» DIRECTIONS FOR THIS TASK:
Each time a line of the listing holds "screenshot", copy that line.

RECORDS PROVIDED Block Start

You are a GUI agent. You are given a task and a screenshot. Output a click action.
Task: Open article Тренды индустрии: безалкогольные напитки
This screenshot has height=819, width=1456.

RECORDS PROVIDED Block End
RECORDS PROVIDED Block Start

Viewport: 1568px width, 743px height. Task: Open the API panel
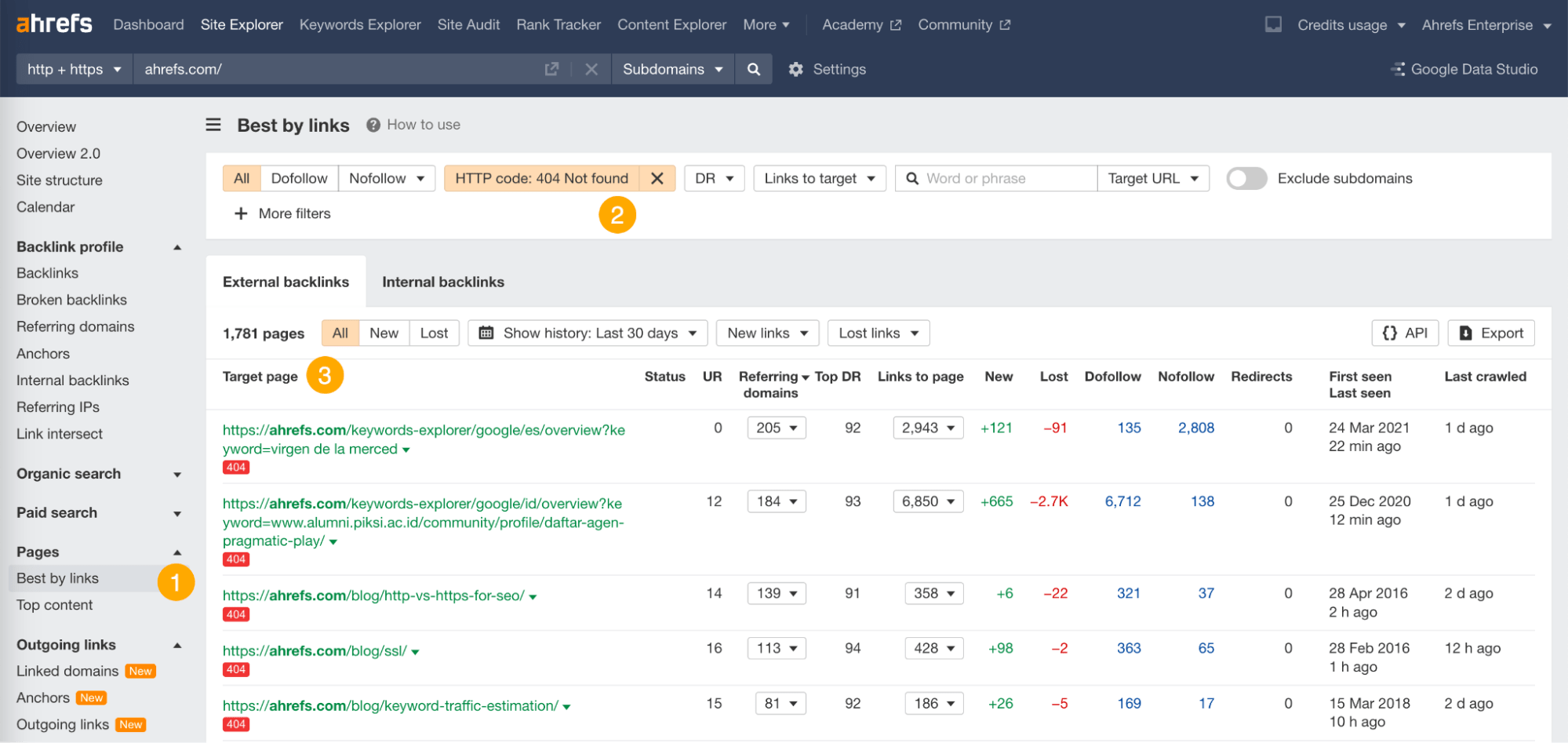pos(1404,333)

RECORDS PROVIDED Block End

» RESPONSE AREA:
You are a GUI agent. You are given a task and a screenshot. Output a click action.
This screenshot has height=819, width=1456.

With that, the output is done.